__Work request__. Copy each line of the entries that includes the word "status".

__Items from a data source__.
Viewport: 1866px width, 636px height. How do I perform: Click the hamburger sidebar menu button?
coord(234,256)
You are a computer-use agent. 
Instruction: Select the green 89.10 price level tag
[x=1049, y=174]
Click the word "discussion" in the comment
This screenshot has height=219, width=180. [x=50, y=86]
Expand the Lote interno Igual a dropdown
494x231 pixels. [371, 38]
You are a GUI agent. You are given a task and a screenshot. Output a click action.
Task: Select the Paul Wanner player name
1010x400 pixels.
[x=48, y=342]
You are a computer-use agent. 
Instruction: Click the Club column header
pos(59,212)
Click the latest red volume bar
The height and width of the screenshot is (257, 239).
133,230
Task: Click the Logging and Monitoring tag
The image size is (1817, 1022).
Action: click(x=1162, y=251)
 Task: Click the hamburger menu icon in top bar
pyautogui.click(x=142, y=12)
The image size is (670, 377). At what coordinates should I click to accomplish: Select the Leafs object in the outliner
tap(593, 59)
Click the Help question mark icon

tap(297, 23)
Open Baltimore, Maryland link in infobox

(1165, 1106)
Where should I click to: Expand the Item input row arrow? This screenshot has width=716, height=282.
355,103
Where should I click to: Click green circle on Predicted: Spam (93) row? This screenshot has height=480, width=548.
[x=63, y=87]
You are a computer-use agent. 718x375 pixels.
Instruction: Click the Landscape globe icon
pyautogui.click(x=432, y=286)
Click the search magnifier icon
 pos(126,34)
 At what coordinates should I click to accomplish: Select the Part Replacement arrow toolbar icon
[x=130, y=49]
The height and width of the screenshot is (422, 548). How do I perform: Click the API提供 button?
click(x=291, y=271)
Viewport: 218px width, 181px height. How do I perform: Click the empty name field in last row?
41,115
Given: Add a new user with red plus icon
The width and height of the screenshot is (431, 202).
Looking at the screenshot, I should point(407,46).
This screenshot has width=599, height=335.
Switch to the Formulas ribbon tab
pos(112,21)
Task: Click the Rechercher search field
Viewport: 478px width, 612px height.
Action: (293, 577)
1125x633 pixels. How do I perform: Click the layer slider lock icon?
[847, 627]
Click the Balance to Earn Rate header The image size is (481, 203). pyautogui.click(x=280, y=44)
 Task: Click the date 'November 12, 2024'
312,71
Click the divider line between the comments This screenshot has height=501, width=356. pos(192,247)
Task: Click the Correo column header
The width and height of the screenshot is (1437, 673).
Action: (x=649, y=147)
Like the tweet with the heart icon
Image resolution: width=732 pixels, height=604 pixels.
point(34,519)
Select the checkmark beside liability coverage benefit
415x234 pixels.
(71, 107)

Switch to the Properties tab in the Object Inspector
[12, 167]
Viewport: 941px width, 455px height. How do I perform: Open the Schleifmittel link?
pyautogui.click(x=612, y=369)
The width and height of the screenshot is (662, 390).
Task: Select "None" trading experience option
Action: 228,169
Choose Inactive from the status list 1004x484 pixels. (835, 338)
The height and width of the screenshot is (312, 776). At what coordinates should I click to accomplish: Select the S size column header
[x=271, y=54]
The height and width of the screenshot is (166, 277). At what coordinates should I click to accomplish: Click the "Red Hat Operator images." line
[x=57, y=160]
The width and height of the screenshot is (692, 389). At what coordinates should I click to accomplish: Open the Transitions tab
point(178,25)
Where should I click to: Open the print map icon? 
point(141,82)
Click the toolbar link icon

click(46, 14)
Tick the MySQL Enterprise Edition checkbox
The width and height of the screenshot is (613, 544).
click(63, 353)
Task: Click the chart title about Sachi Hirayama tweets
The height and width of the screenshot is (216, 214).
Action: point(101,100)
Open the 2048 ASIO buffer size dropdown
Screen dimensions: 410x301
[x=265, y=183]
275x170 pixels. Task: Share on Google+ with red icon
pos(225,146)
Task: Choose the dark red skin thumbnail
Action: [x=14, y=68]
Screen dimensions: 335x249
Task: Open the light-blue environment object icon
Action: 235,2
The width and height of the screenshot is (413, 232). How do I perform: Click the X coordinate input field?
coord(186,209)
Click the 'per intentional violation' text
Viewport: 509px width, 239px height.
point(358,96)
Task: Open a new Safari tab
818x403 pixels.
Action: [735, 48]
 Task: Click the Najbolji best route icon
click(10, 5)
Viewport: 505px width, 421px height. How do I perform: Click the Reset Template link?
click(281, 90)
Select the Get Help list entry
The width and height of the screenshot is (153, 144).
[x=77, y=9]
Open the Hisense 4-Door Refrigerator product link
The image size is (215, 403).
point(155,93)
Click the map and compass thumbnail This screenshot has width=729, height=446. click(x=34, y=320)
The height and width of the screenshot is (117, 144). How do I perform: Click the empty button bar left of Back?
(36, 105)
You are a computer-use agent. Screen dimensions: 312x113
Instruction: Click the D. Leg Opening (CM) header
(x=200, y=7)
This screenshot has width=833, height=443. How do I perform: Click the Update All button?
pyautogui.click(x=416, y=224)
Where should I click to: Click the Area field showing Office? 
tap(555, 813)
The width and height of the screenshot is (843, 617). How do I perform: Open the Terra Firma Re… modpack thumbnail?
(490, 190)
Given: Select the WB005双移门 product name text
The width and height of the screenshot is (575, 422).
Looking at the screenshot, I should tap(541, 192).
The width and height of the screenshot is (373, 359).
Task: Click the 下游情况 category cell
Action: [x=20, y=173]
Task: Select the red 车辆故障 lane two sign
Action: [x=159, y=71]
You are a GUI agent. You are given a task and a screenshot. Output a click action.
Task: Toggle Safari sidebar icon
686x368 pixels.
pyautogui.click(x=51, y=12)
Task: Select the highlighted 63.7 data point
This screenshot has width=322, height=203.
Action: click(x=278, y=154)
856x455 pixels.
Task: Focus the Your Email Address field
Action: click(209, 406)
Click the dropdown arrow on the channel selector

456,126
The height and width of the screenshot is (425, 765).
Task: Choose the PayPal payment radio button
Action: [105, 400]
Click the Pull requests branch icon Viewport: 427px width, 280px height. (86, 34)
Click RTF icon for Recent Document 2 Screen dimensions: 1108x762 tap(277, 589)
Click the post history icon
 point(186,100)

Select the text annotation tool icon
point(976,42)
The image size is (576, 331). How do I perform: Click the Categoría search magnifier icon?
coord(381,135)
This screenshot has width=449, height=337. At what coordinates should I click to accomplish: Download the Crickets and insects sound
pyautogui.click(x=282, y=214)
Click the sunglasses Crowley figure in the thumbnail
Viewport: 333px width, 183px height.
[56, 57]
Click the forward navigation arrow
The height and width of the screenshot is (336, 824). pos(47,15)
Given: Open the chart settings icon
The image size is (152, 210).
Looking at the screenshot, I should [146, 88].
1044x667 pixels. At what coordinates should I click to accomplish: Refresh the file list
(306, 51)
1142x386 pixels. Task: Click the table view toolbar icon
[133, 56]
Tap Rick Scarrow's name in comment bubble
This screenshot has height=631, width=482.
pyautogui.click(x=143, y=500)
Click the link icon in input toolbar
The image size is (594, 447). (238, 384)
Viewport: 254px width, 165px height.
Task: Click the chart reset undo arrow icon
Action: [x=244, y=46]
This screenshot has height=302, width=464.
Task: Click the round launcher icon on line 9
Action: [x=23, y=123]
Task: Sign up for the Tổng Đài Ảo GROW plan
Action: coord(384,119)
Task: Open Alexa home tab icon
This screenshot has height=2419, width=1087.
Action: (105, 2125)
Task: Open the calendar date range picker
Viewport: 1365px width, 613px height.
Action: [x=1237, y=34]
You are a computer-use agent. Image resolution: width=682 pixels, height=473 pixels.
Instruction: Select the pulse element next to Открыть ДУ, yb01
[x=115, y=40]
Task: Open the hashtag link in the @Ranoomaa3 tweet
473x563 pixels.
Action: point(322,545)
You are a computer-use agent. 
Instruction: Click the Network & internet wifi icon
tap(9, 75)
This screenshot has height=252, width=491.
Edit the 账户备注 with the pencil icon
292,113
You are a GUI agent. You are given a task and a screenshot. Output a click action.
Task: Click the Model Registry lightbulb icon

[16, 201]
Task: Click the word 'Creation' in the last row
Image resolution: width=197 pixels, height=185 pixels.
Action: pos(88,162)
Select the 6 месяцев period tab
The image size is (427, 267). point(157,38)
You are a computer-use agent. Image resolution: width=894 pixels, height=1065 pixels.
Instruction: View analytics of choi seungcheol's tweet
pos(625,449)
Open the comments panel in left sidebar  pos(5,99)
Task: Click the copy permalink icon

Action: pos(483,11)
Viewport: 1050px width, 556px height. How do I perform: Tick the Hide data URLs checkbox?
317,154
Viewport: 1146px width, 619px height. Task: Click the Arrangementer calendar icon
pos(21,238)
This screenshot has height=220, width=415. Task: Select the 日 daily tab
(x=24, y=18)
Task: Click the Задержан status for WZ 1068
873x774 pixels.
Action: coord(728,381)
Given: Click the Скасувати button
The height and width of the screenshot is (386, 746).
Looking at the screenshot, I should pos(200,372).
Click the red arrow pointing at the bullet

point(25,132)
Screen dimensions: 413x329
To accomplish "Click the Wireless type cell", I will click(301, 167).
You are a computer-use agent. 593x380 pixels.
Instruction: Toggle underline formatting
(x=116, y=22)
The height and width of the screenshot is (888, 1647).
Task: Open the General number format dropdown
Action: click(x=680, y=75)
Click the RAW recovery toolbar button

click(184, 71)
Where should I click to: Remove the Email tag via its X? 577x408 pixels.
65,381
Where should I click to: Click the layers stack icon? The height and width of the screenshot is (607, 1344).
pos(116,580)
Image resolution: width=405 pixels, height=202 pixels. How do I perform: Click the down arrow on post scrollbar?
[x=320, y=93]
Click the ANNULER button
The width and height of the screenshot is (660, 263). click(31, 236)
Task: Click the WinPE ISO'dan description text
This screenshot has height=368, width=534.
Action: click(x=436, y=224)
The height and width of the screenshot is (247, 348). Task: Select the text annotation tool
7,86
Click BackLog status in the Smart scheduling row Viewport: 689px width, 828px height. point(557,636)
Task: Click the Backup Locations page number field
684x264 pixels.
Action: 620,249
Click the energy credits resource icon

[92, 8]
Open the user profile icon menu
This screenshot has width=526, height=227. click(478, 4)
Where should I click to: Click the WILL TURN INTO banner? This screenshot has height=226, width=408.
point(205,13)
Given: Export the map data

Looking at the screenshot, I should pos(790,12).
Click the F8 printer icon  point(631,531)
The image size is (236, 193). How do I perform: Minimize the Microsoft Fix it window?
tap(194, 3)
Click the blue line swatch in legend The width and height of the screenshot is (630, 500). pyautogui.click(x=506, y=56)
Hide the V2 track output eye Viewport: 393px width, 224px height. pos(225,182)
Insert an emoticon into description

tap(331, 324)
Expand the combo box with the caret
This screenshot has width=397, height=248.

__Task result__.
Choose Inactive from the status list 1004x484 pixels. (835, 338)
Task: Click the Задержан status for WZ 1068
Click BackLog status in the Smart scheduling row Viewport: 689px width, 828px height. point(557,636)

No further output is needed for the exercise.